To do: An exact transcription of all the entries is needed; pictures stay out.

(Stored records)
○ ○ ○

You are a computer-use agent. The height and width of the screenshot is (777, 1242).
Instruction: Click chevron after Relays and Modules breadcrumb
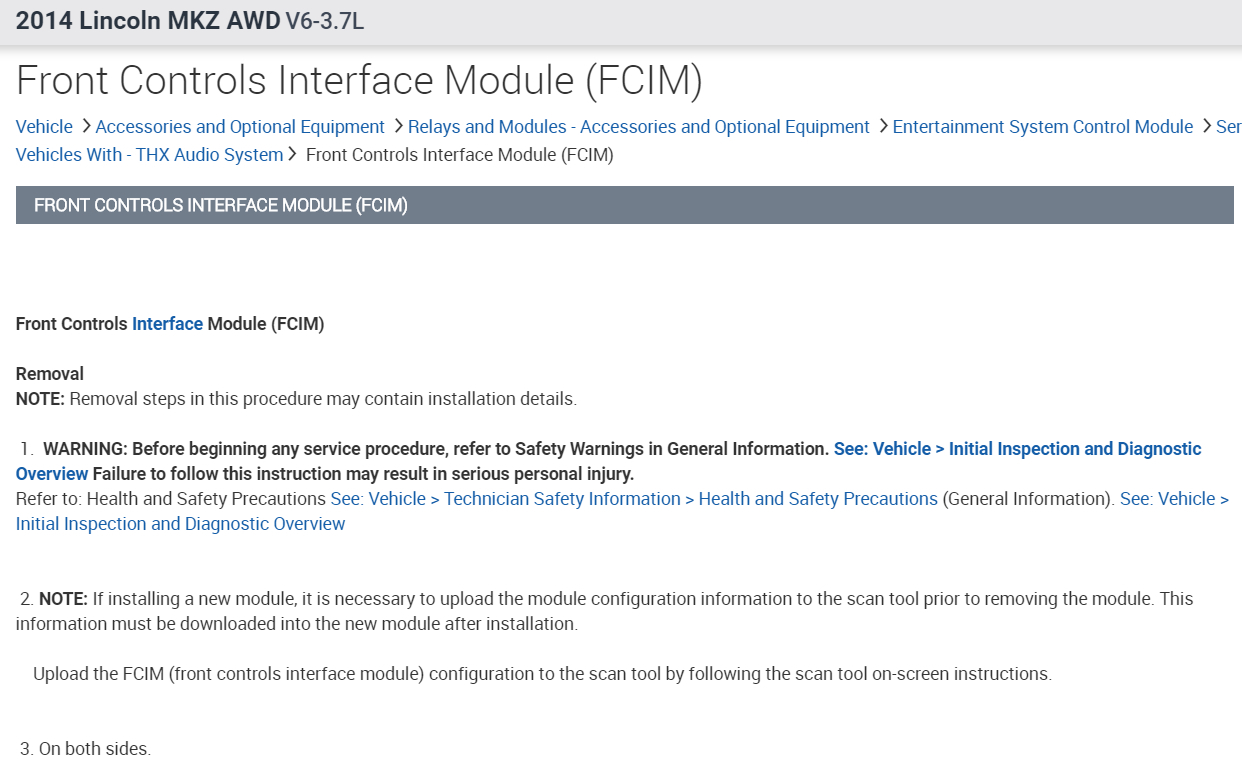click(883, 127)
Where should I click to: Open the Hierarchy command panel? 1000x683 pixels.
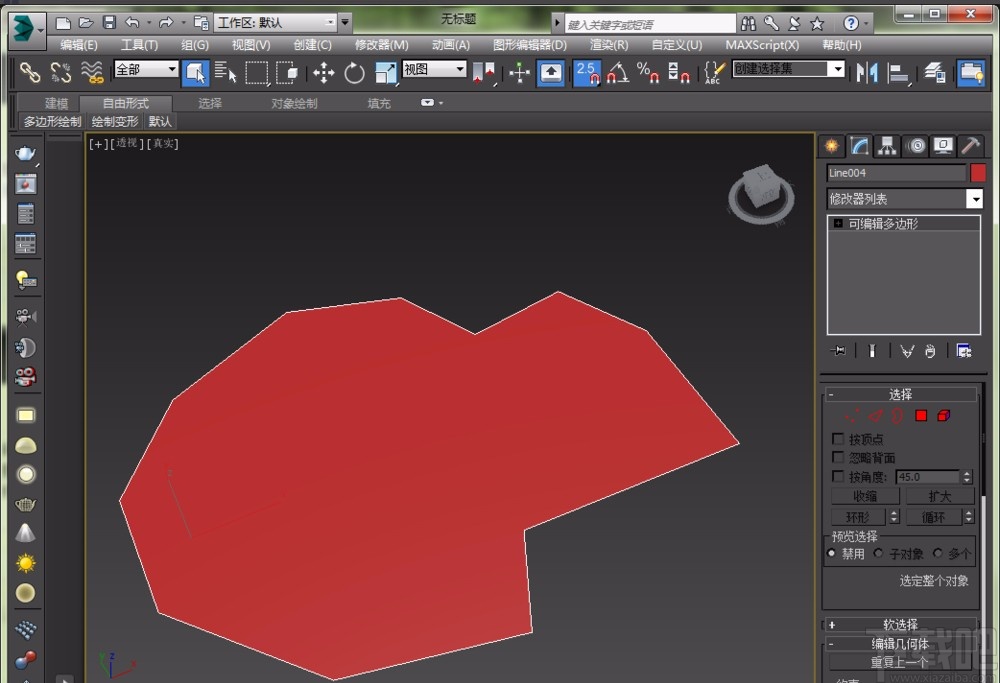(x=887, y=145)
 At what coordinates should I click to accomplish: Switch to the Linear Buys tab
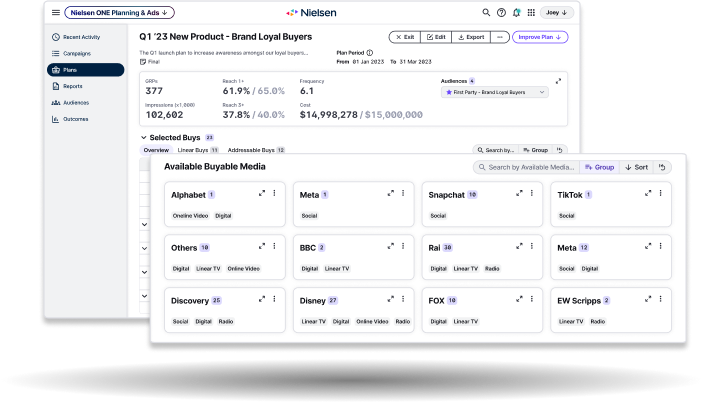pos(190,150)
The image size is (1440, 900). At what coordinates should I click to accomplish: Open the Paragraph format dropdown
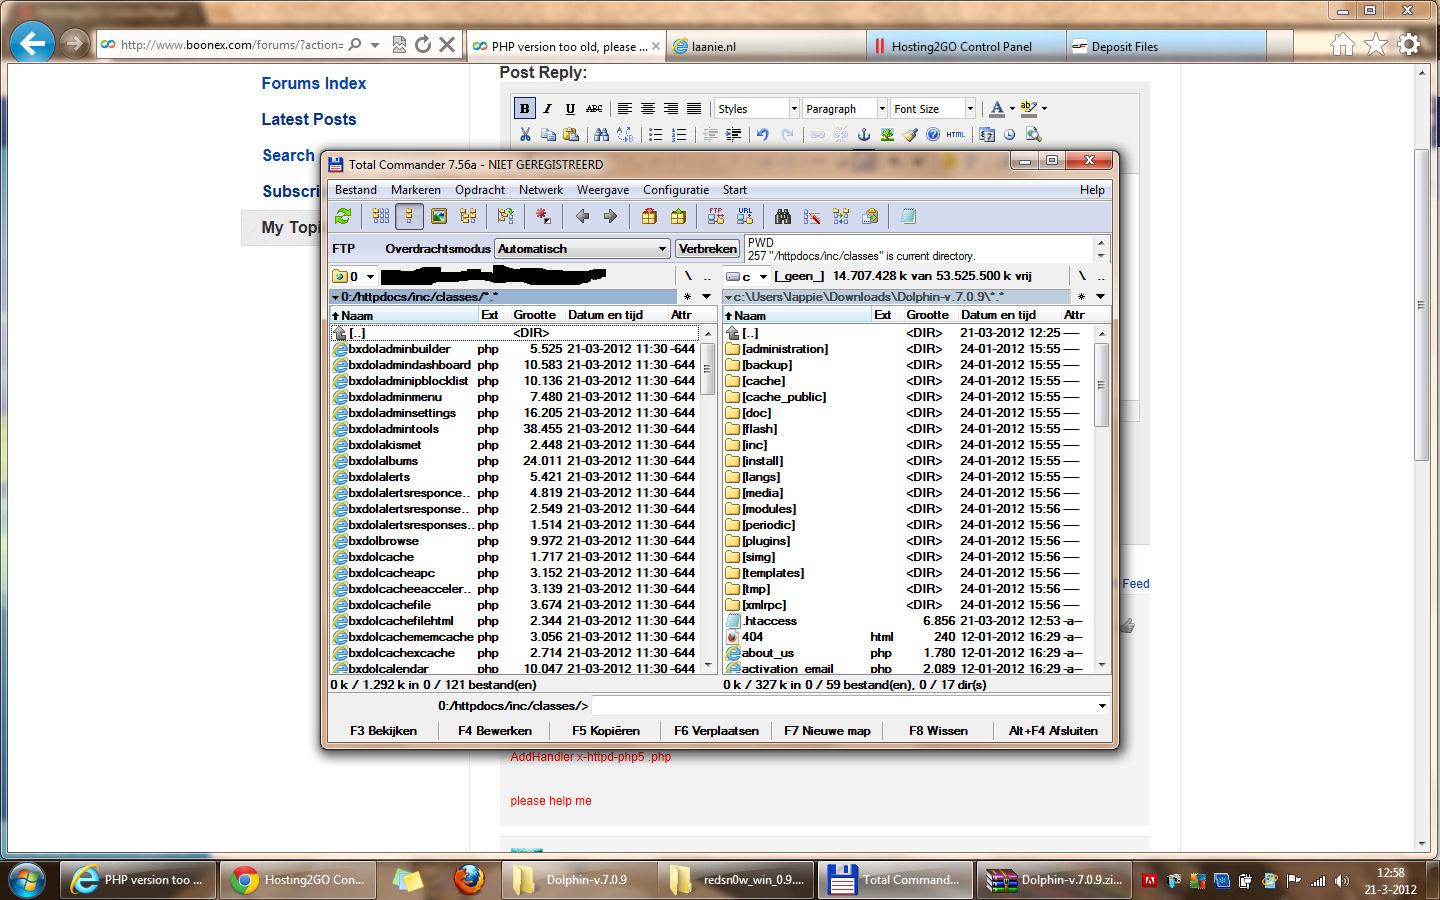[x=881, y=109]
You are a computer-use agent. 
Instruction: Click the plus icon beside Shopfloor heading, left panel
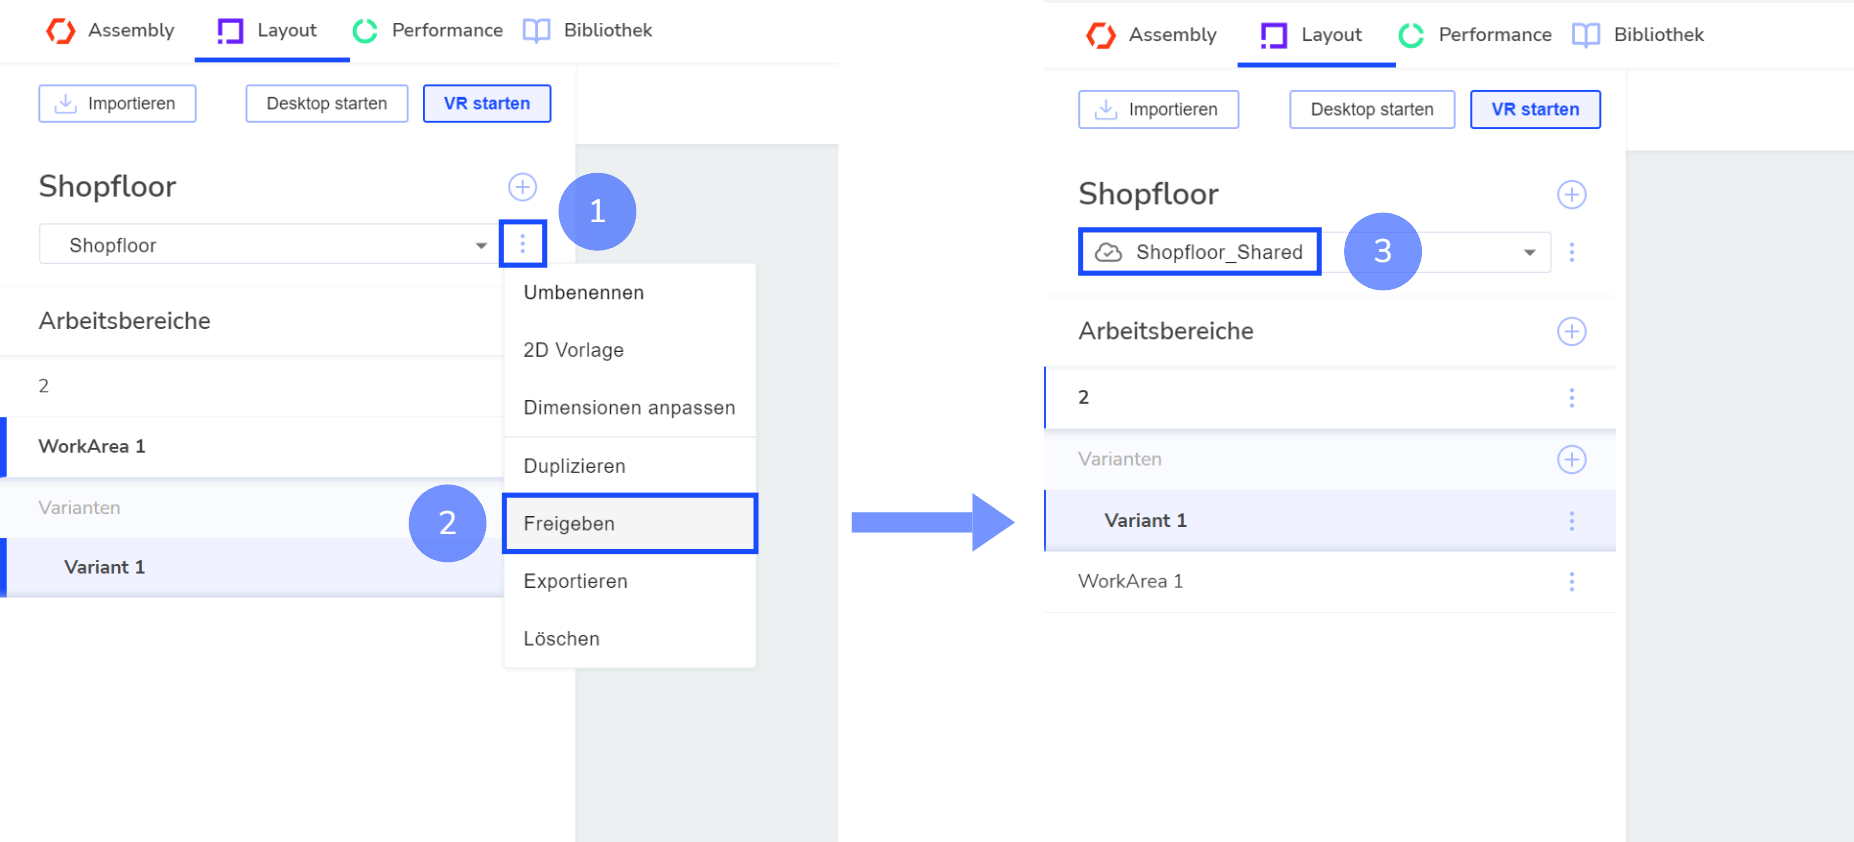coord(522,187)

○ ○ ○

Task output:
You are a computer-use agent. The height and width of the screenshot is (777, 1242).
Instruction: Click chevron after Relays and Modules breadcrumb
click(883, 127)
Where should I click to: Open the Hierarchy command panel? 1000x683 pixels.
(x=887, y=145)
 At what coordinates should I click to accomplish: Switch to the Linear Buys tab
pos(190,150)
The image size is (1440, 900). At what coordinates should I click to accomplish: Open the Paragraph format dropdown
[x=881, y=109]
You are a computer-use agent. 
Instruction: Click the plus icon beside Shopfloor heading, left panel
coord(522,187)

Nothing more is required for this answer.